If you consider that an ecosystem evolves to the constraints of its environment, even from their pre-history at Xerox Parc, early GUI frameworks were incredibly constrained. But I think the most important constraint in their development was object orientation. Smalltalk blazed the trail for GUI programming, everyone else following after modeled their systems in that way. Object orientation became the most expressive way to program a hierarchical widget system (which most desktop systems are). Even early Windows HWND-style programming emulates virtual dispatch in non-object oriented C (also 'gobject').

In response, a vast body of knowledge and techniques around object orientation were amassed to mitigate these constraints as the ecosystem matured through the 80s and 90s. Not just patterns like MVC, Flyweight, Command et al, but also structural techniques like the event loop.

> Eventually, somewhere near the end of the 90s/middle of the 2000s, most of these things were "solved" for desktop/native, or put less charitably, they stopped changing.

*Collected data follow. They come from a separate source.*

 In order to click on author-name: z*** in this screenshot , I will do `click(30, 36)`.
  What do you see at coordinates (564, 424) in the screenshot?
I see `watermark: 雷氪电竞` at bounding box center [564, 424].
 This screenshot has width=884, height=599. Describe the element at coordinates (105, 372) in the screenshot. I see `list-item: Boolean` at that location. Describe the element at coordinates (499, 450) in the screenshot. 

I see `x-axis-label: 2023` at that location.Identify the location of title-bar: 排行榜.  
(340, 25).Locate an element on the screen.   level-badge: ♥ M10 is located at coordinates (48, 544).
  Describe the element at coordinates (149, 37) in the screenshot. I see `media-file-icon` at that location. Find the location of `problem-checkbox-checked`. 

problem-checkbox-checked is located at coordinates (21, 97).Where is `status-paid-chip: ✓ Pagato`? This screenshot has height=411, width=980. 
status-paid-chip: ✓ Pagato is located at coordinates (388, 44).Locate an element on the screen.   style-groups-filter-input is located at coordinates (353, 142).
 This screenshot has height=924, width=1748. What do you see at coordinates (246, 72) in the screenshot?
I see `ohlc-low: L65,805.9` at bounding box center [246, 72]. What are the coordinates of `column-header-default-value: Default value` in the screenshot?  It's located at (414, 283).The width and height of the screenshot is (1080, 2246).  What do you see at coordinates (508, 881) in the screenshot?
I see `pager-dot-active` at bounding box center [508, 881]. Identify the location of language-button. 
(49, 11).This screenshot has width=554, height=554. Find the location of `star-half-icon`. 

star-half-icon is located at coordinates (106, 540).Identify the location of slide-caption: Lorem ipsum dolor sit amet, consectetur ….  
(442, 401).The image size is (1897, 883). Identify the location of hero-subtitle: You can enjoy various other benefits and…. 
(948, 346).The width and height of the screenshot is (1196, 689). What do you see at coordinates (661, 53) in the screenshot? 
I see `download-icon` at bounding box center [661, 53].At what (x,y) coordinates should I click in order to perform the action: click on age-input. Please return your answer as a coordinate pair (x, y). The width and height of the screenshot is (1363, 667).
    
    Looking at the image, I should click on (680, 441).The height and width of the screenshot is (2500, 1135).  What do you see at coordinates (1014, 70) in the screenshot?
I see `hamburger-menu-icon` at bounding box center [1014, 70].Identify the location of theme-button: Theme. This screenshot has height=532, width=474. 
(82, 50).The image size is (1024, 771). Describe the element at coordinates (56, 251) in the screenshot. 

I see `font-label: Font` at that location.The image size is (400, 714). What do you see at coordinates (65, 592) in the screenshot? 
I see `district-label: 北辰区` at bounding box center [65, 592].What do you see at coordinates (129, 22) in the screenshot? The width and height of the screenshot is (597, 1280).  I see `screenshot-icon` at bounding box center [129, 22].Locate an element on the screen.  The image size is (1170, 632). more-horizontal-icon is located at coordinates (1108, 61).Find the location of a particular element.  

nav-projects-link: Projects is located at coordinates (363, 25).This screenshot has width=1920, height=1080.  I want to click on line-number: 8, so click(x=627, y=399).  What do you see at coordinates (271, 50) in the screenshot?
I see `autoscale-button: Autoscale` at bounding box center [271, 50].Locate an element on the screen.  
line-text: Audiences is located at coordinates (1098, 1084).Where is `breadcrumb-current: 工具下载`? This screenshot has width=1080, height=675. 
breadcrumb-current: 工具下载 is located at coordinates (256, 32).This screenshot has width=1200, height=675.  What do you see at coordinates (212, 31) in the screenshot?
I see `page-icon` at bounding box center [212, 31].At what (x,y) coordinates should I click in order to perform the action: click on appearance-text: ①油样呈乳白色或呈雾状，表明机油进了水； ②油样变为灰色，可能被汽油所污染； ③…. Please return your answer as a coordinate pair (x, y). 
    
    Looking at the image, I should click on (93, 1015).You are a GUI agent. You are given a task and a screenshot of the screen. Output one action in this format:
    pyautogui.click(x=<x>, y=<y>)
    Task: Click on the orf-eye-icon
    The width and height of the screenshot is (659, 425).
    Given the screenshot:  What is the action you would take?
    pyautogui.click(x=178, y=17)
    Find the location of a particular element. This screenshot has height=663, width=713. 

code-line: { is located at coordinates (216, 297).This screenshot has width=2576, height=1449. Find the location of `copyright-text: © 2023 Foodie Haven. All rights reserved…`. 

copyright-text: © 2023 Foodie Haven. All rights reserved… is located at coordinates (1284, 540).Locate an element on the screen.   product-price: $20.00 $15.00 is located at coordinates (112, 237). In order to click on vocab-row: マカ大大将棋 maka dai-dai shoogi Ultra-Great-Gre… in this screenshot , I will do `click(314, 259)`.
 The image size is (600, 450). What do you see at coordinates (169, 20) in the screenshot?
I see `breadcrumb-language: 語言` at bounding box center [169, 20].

So at the end of the 90s/middle of the 2000s the web browser grew out of being a document viewer into a very constrained widget kit, but the programming model was not object oriented and so the 'solved' problems needed to be solved again for a new set of constraints. Few of the traditional techniques applied, and the old object oriented way was either adapted (e.g. data binding became Redux, Flyweight/Prototype became templates) or disposed. Personally I find it a bit of a waste, but I don't expend any energy in the new ecosystem, so I don't want to be too judgy.

But I don't think desktop widget kits 'stopped changing', and are cherry-picking ideas from the browser, like 'declarative' (XAML, QML, etc) and 'responsive' (widget containers that re-flow the viewport for phone/tablet orientation etc). I hope I haven't misunderstood your question and wasted everyone's time.

1 comments

Good thoughts, thanks for that reply.